US President Barack Obama has today announced 34,000 troops will be sent to Afghanistan with the first deployment of new troops next month. Washington Post reports: tomorrow (Tuesday USA time), Obama is expected to make it clear to Americans, who are war-weary, that Afghanistan “is not an open ended commitment.”

Obama will address the nation in a speech at West Point at the United States Military Academy. The speech is scheduled to begin at 8:00 P.M. Eastern, and will be covered live on all of the major television news networks.

Other nations, including Australia, will also be asked to commit extra troops.  The announcement comes soon after Obama’s official tour of Asia, and in the same week he held meetings with Australia’s Prime Minister Kevin Rudd.

Washington Post

White House press secretary Robert Gibbs said Monday that President Barack Obama will make clear in his speech Tuesday that Afghanistan is not an open ended commitment….

The new deployments, along with 22,000 troops he authorized early this year, would bring the total U.S. force in Afghanistan to more than 100,000, more than half of which will have been sent to the war zone by Obama. The president also plans to ask NATO and other partners in an international coalition to contribute 5,000 additional troops to Afghanistan, officials said.
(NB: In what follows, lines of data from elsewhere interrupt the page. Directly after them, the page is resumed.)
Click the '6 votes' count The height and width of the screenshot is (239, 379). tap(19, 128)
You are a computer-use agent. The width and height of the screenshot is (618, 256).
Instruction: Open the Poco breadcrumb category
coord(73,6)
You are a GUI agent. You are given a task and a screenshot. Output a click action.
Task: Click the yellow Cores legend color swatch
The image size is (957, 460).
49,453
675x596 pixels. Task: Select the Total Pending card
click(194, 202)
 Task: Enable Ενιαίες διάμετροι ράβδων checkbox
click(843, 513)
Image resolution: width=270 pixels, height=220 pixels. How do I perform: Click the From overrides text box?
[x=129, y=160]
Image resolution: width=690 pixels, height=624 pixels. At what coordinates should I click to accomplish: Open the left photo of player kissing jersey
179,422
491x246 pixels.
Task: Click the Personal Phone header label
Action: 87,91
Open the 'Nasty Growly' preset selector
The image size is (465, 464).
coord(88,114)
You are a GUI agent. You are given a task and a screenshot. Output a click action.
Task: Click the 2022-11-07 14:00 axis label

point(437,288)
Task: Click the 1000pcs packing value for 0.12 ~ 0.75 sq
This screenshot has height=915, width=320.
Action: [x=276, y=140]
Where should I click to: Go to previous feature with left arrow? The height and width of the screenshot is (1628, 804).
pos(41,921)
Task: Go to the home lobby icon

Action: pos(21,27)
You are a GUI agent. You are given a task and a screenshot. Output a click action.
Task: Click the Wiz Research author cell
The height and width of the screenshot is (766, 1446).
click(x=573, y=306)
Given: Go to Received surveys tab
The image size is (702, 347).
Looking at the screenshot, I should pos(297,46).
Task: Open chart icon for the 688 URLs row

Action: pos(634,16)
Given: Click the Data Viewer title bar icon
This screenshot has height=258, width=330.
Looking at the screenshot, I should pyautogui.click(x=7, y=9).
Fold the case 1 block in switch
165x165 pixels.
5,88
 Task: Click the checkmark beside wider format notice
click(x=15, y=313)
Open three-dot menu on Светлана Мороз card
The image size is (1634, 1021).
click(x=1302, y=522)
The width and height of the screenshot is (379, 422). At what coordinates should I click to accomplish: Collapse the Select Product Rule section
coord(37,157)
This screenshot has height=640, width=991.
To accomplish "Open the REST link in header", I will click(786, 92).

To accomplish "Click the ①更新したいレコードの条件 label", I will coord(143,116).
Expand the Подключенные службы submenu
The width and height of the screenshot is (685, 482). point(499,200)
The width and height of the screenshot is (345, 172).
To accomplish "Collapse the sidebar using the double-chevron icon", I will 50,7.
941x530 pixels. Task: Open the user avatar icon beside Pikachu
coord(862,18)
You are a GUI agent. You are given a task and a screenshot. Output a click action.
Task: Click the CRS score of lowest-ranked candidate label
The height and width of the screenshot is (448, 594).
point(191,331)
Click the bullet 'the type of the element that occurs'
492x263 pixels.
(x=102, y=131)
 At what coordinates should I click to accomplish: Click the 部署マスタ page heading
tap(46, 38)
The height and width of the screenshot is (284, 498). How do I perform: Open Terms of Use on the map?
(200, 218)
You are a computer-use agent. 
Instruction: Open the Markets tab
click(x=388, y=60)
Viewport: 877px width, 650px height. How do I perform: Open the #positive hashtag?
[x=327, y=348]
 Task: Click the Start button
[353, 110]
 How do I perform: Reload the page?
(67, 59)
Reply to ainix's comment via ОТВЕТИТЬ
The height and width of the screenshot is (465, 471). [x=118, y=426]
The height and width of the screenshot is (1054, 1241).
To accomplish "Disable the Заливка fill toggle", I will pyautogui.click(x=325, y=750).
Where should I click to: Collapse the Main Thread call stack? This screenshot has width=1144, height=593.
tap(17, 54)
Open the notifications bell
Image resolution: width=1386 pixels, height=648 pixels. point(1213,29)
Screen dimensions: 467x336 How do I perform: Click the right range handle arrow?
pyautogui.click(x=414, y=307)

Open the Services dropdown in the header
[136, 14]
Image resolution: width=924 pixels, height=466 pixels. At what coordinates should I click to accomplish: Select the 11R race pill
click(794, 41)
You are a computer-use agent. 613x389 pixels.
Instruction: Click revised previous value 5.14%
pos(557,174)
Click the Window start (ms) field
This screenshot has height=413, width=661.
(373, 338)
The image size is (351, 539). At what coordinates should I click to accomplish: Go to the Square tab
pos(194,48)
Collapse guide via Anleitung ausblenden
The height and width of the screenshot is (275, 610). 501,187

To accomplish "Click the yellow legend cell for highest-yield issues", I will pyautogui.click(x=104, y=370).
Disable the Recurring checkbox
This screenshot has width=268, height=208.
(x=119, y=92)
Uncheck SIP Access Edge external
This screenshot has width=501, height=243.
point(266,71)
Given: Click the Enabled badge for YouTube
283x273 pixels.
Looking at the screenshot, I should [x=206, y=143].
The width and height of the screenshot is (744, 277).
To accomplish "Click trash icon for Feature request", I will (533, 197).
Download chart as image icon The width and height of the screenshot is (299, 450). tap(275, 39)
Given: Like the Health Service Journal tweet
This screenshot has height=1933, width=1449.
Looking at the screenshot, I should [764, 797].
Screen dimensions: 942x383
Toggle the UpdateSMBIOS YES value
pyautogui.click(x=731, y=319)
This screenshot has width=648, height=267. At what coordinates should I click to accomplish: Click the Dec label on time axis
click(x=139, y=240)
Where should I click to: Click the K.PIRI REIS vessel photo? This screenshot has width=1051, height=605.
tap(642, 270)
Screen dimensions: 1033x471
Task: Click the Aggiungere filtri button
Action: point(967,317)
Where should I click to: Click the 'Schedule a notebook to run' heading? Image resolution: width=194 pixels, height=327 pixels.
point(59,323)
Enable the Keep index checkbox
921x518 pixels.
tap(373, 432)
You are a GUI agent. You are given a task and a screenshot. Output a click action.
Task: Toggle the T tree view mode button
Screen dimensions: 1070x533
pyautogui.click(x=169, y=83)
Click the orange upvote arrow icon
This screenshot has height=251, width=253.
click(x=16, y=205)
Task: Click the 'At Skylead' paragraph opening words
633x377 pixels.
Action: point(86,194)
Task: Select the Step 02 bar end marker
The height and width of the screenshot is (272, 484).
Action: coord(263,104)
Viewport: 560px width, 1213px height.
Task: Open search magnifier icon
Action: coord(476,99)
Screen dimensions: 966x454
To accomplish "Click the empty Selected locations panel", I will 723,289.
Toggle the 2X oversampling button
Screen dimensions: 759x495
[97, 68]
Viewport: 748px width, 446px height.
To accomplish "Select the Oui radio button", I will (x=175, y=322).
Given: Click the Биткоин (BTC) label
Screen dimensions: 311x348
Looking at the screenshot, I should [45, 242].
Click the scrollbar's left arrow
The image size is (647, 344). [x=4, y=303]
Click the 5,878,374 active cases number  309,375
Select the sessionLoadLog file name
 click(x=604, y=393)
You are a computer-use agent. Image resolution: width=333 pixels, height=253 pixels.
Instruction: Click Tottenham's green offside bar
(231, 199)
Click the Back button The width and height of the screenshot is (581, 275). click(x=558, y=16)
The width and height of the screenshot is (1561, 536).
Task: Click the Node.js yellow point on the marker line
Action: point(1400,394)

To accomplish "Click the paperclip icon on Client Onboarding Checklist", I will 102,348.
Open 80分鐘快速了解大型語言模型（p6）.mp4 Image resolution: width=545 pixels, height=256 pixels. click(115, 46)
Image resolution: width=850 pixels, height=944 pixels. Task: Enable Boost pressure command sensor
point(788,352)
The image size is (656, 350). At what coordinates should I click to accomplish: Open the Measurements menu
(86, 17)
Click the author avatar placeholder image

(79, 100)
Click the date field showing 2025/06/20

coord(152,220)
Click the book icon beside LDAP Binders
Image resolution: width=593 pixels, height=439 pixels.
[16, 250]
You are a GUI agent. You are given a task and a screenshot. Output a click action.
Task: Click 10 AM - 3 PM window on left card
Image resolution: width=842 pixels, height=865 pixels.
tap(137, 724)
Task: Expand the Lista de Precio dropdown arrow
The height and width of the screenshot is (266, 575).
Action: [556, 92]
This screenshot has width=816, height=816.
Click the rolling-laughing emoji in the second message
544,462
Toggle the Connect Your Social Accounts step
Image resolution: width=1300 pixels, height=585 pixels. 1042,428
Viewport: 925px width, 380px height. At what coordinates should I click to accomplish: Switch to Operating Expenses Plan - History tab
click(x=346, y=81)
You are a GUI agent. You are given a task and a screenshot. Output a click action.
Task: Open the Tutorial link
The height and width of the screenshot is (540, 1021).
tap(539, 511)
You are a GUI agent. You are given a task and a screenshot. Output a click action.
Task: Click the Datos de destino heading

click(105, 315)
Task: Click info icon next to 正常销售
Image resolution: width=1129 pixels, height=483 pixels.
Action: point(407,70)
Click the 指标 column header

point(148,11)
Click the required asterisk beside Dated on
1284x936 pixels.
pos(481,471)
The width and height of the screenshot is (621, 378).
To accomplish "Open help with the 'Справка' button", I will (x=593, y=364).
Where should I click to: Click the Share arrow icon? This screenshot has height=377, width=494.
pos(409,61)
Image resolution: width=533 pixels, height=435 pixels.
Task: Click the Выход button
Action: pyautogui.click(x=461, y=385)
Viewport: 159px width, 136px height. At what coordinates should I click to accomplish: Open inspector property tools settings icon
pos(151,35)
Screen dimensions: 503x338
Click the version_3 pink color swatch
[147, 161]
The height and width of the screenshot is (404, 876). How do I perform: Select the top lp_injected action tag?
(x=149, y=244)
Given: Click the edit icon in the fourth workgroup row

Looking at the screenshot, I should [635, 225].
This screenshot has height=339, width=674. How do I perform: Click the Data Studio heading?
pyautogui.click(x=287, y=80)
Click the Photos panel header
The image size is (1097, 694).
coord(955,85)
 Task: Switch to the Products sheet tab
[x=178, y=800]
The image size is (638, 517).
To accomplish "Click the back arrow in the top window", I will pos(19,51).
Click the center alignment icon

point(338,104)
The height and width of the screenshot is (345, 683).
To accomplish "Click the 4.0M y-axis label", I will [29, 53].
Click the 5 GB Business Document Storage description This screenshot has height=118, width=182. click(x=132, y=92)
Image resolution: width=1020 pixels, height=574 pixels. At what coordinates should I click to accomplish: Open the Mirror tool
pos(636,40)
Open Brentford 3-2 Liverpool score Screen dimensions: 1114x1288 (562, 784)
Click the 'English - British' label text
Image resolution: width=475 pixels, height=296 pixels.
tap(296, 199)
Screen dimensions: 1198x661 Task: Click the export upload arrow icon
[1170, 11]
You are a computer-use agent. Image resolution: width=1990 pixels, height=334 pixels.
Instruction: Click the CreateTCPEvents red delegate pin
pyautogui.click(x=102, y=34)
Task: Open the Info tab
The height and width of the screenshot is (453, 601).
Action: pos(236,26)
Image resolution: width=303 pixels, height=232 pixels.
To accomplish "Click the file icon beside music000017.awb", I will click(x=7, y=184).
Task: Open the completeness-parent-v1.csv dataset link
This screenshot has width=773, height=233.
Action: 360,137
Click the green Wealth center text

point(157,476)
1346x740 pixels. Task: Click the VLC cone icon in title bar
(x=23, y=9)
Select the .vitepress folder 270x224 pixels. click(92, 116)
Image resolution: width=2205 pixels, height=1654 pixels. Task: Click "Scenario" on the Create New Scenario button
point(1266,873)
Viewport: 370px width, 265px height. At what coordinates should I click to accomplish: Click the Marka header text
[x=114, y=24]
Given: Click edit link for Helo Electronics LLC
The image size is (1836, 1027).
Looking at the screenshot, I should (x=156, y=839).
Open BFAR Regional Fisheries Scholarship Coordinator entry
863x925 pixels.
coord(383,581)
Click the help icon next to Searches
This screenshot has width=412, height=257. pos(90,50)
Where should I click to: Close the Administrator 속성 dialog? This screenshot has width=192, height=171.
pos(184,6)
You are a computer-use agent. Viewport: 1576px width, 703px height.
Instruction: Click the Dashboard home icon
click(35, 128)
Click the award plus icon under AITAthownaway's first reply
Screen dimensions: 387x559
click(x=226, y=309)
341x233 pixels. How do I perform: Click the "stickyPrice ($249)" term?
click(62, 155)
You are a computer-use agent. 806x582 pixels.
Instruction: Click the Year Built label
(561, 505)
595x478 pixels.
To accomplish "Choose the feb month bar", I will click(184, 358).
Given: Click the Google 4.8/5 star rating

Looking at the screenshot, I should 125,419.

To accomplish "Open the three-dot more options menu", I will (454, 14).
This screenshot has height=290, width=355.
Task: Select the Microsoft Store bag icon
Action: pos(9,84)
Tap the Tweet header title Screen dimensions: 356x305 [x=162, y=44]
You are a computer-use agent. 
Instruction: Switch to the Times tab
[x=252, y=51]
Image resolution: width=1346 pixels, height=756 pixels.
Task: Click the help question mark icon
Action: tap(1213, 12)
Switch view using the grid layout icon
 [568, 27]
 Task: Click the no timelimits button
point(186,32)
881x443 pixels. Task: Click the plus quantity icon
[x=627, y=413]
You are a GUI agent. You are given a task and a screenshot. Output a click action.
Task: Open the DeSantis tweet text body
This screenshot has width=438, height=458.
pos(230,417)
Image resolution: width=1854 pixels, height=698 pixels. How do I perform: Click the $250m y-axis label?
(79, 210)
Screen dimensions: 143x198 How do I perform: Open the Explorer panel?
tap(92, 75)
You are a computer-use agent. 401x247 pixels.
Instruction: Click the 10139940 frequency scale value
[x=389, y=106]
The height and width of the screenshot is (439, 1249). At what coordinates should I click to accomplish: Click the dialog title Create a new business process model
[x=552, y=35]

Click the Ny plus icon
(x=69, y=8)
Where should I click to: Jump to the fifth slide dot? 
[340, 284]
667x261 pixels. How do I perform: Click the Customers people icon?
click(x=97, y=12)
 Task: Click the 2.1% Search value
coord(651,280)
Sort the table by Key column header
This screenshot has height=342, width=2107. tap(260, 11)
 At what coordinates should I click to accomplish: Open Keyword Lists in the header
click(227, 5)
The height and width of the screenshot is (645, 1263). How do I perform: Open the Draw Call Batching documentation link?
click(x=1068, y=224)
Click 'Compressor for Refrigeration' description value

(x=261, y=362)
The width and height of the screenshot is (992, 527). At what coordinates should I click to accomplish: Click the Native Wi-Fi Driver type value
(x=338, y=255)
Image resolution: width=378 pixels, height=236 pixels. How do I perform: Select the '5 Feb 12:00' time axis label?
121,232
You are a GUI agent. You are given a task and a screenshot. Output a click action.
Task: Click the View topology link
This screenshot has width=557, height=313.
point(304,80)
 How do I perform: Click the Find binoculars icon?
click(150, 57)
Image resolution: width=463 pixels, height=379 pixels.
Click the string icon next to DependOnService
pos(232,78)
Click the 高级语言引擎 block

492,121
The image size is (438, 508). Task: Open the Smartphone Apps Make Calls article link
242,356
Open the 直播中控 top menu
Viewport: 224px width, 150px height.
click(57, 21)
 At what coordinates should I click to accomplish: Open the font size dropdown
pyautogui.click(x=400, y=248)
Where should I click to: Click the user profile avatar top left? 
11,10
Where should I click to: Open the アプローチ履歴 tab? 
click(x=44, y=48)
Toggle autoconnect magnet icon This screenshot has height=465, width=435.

The combined U.S. and NATO deployments would nearly reach the 40,000 requested last summer by U.S. Gen. Stanley A. McChrystal, the coalition commander in Afghanistan, as part of an intensified counterinsurgency strategy. The new troops are to be sent in stages beginning in January, with options to delay or cancel deployments, depending on the performance of the Afghan government and other factors.

Associated Press/Washington Post

KABUL — Afghan President Hamid Karzai and President Barack Obama discussed the new U.S. policy for Afghanistan during an hourlong videoconference call Tuesday morning, a spokesman for the presidential palace said.

The videoconference came ahead of Obama’s planned speech Tuesday night at the U.S. Military Academy at West Point, New York, where he will outline a new U.S. war plan and dispatch between 30,000 and 35,000 more American troops to Afghanistan. Karzai’s office said the two leaders discussed in detail the security, political, military and economic aspects of the strategy.

The call was one of several Obama was making to world leaders, including Asif Ali Zardari, the president of neighboring Pakistan.